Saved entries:

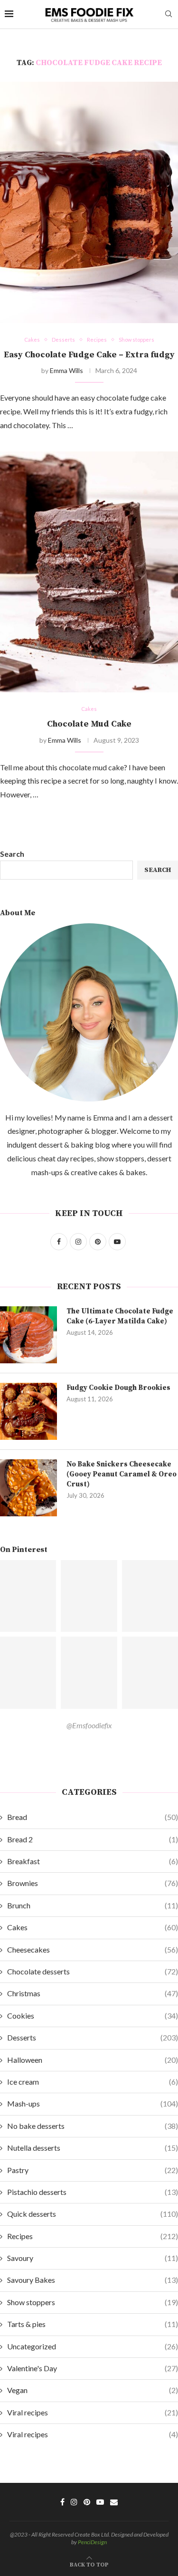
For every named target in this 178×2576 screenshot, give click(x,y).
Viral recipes (92, 2412)
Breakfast (92, 1861)
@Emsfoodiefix (89, 1725)
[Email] (114, 2502)
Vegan (92, 2389)
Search (12, 853)
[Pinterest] (87, 2502)
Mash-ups (92, 2103)
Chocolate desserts (92, 1971)
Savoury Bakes (92, 2279)
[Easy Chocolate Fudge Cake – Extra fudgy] (89, 202)
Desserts (92, 2037)
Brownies (92, 1882)
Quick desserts (92, 2213)
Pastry (92, 2169)
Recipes (92, 2236)
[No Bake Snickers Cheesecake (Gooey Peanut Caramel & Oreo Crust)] (28, 1487)
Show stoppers (92, 2302)
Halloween (92, 2059)
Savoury (92, 2257)
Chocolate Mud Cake (89, 723)
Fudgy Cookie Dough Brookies (118, 1387)
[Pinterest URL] (88, 1596)
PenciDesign (92, 2542)
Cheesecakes (92, 1949)
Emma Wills (66, 370)
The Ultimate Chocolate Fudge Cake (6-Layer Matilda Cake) (119, 1316)
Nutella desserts (92, 2147)
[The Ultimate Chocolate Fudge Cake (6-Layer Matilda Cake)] (28, 1334)
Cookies (92, 2015)
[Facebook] (62, 2502)
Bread (92, 1816)
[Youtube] (100, 2502)
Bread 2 (92, 1839)
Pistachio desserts (92, 2191)
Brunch (92, 1905)
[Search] (168, 14)
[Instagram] (74, 2502)
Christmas (92, 1993)
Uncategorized (92, 2346)
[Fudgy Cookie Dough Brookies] (28, 1411)
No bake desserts (92, 2125)
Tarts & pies (92, 2323)
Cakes (92, 1927)
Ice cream (92, 2081)
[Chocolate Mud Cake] (89, 572)
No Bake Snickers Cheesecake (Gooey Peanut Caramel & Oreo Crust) (121, 1474)
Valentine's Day (92, 2368)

» **EXERCISE BRIEF**
What is needed is every line of the records above that contains the word "Ultimate".

» **TASK RESPONSE**
The Ultimate Chocolate Fudge Cake (6-Layer Matilda Cake) (119, 1316)
[The Ultimate Chocolate Fudge Cake (6-Layer Matilda Cake)] (28, 1334)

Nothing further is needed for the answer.